- **What to work on**: Within the data that follows, tally every line containing "tray". Provide only the tally.

[Items listed in a dataset]
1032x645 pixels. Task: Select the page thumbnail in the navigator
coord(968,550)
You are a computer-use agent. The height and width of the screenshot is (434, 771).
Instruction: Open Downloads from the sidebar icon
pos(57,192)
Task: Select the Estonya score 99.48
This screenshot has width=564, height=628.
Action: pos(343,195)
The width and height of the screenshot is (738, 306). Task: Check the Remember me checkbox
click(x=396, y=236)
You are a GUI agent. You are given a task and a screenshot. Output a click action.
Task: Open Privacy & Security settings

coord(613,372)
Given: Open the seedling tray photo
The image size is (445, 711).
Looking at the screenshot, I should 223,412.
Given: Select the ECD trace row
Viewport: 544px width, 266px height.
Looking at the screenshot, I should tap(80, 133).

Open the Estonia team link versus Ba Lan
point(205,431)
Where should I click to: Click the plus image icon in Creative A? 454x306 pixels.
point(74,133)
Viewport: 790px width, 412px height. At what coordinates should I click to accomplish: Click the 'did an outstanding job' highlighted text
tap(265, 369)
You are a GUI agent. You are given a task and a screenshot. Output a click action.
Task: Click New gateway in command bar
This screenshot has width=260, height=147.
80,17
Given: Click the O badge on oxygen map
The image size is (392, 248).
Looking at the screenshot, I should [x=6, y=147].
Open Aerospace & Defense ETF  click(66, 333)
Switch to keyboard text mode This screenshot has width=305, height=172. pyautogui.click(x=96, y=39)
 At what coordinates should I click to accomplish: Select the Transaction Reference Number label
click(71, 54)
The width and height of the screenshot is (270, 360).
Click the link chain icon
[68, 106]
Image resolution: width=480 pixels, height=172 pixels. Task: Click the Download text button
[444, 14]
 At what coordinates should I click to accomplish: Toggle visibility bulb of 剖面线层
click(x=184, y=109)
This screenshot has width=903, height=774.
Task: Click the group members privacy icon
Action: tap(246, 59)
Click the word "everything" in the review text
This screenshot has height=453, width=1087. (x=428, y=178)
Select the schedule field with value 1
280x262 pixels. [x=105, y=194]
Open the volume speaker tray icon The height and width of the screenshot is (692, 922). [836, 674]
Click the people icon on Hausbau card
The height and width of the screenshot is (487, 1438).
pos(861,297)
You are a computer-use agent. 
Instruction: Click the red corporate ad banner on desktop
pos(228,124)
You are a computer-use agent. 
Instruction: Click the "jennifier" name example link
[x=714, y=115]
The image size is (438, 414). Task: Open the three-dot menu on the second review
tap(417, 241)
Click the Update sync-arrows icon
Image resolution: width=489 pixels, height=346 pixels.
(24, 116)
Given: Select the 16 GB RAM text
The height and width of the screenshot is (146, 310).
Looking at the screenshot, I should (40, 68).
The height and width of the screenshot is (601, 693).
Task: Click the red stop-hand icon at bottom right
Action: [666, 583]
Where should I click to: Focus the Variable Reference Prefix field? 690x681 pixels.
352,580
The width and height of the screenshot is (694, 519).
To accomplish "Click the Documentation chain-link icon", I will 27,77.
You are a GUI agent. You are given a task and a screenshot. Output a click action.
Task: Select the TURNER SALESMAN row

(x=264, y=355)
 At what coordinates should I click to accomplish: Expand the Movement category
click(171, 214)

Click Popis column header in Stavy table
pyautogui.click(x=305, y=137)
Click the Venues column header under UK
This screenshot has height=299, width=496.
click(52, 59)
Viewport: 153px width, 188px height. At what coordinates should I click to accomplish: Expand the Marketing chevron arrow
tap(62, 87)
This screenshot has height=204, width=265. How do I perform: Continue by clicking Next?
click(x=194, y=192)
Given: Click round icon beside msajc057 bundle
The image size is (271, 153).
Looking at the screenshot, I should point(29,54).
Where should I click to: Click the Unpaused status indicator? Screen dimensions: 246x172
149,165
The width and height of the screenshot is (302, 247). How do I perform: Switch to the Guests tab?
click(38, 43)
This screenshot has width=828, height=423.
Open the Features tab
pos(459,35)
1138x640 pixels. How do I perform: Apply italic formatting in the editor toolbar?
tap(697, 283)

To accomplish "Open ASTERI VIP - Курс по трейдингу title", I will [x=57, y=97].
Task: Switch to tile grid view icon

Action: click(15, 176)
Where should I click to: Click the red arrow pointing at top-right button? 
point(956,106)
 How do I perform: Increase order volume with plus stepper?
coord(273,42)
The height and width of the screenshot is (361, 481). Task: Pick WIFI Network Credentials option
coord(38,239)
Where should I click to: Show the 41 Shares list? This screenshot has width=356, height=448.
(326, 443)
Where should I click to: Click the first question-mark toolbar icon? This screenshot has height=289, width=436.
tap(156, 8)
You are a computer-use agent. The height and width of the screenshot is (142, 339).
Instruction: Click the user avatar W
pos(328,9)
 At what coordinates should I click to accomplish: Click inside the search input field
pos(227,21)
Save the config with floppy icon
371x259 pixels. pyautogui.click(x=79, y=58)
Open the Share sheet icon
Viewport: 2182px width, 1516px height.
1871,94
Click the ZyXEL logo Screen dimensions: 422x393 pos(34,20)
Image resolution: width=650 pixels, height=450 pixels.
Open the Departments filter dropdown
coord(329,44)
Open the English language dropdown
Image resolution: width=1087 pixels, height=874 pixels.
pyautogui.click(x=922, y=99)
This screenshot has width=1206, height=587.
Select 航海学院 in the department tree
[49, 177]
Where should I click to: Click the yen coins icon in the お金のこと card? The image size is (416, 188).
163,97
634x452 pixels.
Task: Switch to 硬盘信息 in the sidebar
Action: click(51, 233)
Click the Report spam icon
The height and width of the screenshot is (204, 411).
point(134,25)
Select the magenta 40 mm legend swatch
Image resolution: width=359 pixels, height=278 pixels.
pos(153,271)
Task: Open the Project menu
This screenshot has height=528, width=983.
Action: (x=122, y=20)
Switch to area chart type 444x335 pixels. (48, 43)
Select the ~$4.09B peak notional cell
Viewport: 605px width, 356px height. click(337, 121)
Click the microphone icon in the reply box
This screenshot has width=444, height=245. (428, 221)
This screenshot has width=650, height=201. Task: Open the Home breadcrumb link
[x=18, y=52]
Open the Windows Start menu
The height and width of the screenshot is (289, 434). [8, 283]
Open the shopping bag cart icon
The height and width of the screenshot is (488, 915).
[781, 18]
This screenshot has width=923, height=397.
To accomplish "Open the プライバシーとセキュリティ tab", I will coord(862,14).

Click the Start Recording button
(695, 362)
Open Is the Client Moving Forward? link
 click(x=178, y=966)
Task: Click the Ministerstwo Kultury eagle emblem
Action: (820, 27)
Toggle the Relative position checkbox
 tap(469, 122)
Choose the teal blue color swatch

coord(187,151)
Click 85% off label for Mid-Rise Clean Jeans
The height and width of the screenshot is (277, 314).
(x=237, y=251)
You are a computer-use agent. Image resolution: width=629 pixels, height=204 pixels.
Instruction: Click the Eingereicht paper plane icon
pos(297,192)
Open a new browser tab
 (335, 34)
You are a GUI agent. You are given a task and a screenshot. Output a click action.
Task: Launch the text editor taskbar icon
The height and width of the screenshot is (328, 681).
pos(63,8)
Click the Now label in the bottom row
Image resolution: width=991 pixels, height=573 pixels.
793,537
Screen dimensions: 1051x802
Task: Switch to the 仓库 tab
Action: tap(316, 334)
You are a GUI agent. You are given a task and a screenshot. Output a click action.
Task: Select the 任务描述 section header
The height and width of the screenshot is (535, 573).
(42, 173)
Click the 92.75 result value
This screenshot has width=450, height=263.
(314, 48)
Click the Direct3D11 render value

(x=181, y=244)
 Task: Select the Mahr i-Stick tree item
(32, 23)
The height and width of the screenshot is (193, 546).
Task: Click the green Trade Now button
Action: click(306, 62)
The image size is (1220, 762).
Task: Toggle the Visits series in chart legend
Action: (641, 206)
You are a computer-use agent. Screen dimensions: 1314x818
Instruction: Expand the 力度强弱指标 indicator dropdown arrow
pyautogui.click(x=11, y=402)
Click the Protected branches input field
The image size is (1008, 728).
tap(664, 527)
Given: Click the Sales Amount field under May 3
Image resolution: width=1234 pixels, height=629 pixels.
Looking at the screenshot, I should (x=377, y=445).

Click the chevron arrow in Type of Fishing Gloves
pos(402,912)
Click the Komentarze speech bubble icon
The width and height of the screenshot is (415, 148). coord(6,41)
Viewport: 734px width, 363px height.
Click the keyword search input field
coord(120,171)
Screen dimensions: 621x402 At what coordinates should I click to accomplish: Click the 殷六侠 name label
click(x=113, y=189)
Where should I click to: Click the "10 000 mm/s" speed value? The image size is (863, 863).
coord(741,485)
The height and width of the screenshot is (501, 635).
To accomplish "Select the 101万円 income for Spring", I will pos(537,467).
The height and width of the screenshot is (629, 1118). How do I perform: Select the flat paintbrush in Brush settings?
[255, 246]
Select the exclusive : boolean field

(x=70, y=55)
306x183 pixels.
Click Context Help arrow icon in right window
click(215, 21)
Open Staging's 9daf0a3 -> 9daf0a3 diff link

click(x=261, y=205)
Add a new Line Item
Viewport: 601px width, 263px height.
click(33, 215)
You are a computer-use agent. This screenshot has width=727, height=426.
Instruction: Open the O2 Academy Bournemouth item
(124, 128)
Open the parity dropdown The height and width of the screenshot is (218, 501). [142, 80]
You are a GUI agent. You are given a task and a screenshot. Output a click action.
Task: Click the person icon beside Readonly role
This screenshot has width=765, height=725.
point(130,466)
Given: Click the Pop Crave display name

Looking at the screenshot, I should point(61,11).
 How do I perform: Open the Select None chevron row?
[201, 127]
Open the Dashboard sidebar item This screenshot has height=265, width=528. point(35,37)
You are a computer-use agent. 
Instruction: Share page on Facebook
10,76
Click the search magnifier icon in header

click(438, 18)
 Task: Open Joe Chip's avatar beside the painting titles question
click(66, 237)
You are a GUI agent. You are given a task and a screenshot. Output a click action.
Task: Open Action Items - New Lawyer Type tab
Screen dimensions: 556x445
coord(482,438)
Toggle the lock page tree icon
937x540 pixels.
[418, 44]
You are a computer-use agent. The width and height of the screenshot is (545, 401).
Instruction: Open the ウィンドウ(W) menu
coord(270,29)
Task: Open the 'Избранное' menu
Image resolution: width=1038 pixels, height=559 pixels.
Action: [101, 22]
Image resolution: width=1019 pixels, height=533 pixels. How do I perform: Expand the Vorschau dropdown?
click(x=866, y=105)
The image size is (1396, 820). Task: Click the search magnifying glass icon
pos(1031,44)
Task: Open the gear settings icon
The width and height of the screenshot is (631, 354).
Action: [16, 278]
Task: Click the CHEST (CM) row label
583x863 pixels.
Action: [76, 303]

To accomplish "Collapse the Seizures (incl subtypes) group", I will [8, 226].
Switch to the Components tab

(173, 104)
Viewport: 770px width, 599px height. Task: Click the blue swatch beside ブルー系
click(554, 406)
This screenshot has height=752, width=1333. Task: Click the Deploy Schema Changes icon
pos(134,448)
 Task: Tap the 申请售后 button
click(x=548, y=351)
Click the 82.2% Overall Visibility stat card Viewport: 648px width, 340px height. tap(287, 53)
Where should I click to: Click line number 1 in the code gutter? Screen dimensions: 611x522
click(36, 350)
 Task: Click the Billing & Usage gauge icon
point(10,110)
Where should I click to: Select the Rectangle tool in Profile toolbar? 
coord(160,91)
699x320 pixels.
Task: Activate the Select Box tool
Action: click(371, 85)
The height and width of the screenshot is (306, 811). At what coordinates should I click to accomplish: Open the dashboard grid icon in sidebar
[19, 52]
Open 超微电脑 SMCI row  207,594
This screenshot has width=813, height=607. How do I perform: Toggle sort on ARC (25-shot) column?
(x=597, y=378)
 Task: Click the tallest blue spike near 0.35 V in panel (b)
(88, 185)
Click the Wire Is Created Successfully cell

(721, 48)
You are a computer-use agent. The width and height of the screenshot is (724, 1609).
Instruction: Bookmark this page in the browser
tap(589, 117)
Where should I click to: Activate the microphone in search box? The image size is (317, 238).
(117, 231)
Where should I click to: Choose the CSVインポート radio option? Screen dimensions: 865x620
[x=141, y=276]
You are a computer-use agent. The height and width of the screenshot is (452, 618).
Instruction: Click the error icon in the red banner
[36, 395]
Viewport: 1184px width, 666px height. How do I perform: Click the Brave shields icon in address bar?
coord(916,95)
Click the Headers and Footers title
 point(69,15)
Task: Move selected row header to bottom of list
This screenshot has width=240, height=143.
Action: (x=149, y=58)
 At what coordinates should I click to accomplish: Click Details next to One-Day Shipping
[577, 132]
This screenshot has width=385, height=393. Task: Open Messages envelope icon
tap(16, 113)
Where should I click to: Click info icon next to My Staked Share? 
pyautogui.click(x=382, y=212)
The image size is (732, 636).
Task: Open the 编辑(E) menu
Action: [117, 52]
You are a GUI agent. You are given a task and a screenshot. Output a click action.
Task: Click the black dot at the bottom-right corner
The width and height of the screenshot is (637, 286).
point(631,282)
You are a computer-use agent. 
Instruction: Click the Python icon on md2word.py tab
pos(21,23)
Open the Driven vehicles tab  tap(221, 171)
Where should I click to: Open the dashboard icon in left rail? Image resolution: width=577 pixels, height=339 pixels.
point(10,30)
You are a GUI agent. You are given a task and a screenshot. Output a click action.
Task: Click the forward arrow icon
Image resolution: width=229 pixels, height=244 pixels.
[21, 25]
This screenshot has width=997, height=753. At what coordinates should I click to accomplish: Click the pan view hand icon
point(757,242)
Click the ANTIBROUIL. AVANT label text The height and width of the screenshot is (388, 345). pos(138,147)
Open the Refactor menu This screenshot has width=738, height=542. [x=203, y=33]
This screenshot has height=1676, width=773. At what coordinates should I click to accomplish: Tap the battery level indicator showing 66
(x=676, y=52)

- **Task result**: 2